It’s time for a carbon tax. No, actually, we need a carbon fee.
We’ve already had a carbon tax in place for one sector and many decades. There are both federal and state taxes levied on gasoline. However, while these taxes were once used to build and rebuild our nation’s highways, like many taxes, these have been diverted toward other governmental needs.
Meanwhile, our roads and bridges have gone neglected. Some bridges have even fallen down, which is something we imagine happening only in other nations, not in the greatest economy in the world.
The problem with taxes is politics. Economists view taxes in a very different light than do politicians.

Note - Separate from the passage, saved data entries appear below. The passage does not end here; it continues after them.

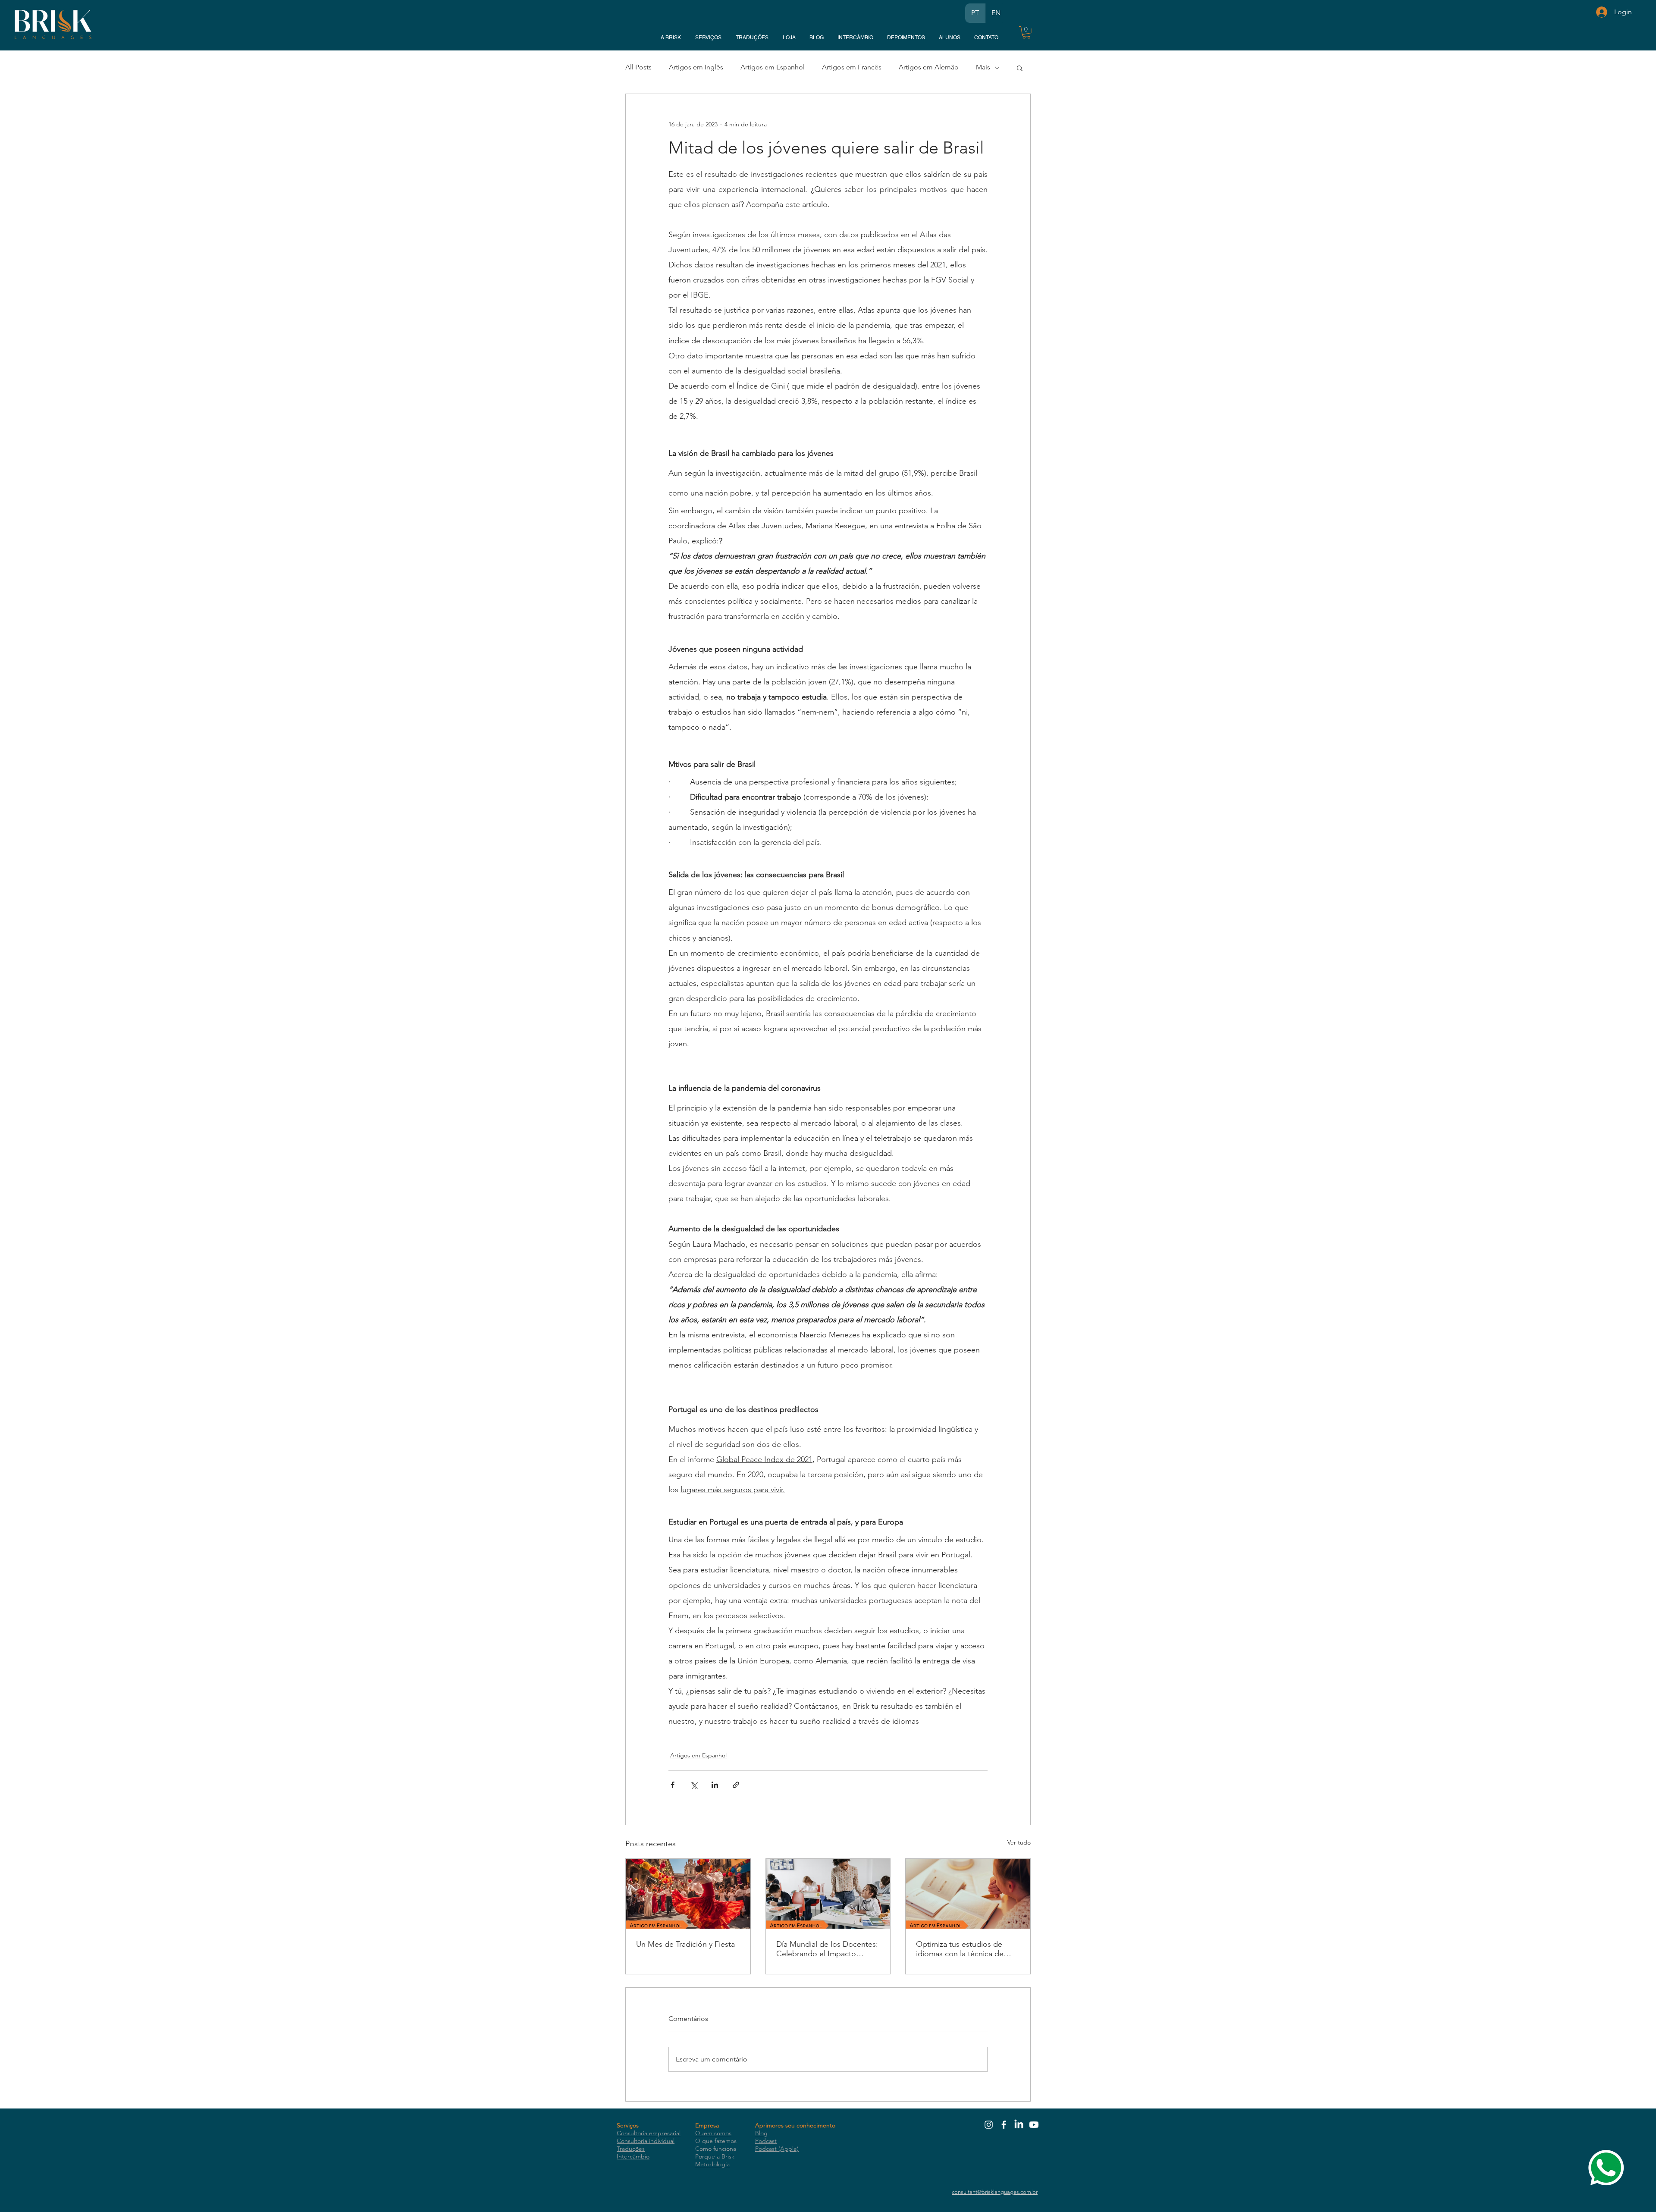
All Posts (638, 67)
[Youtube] (1034, 2124)
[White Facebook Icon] (1003, 2124)
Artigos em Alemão (929, 67)
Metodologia (712, 2164)
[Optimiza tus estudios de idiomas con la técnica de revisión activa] (968, 1894)
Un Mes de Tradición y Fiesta (685, 1944)
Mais (983, 67)
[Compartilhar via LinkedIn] (715, 1785)
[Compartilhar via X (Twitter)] (694, 1785)
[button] (1026, 32)
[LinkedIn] (1018, 2124)
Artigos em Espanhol (772, 67)
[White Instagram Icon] (988, 2124)
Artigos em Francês (851, 67)
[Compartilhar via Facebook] (672, 1785)
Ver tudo (1019, 1842)
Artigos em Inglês (696, 67)
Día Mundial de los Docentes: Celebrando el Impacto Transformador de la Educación (827, 1948)
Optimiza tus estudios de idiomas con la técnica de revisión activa (960, 1948)
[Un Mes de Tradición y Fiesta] (688, 1894)
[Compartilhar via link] (736, 1785)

I once had a discussion about the nature of taxes with a legislator in Alaska. I’d explained to her that, to an economist, taxes are used to fund fairly essential services that cannot be efficiently provided by the private sector. Or, taxes ought to be used to discourage us to do some things that cost others, and hence encourage us to do other things that are perhaps more benign or more economically justifiable.
She told me that, from a legislator’s perspective, taxes are used to generate revenue to spend. She sought to tax those who can be coerced most easily to pay, rather than who ought to pay. We disagreed, but I digress.
We have to trust politicians to take our taxes and use them wisely. I have more faith in establishing a carbon fee that ensures we direct those revenues to mechanisms that might solve the global warming problem.
Now, just to invoke the term global warming I know generates some controversy. Some do not believe that there is a warming trend, but few scientists believe that any more. Others acknowledge a warming trend, but don’t believe it is solely, or even mostly, caused by humans.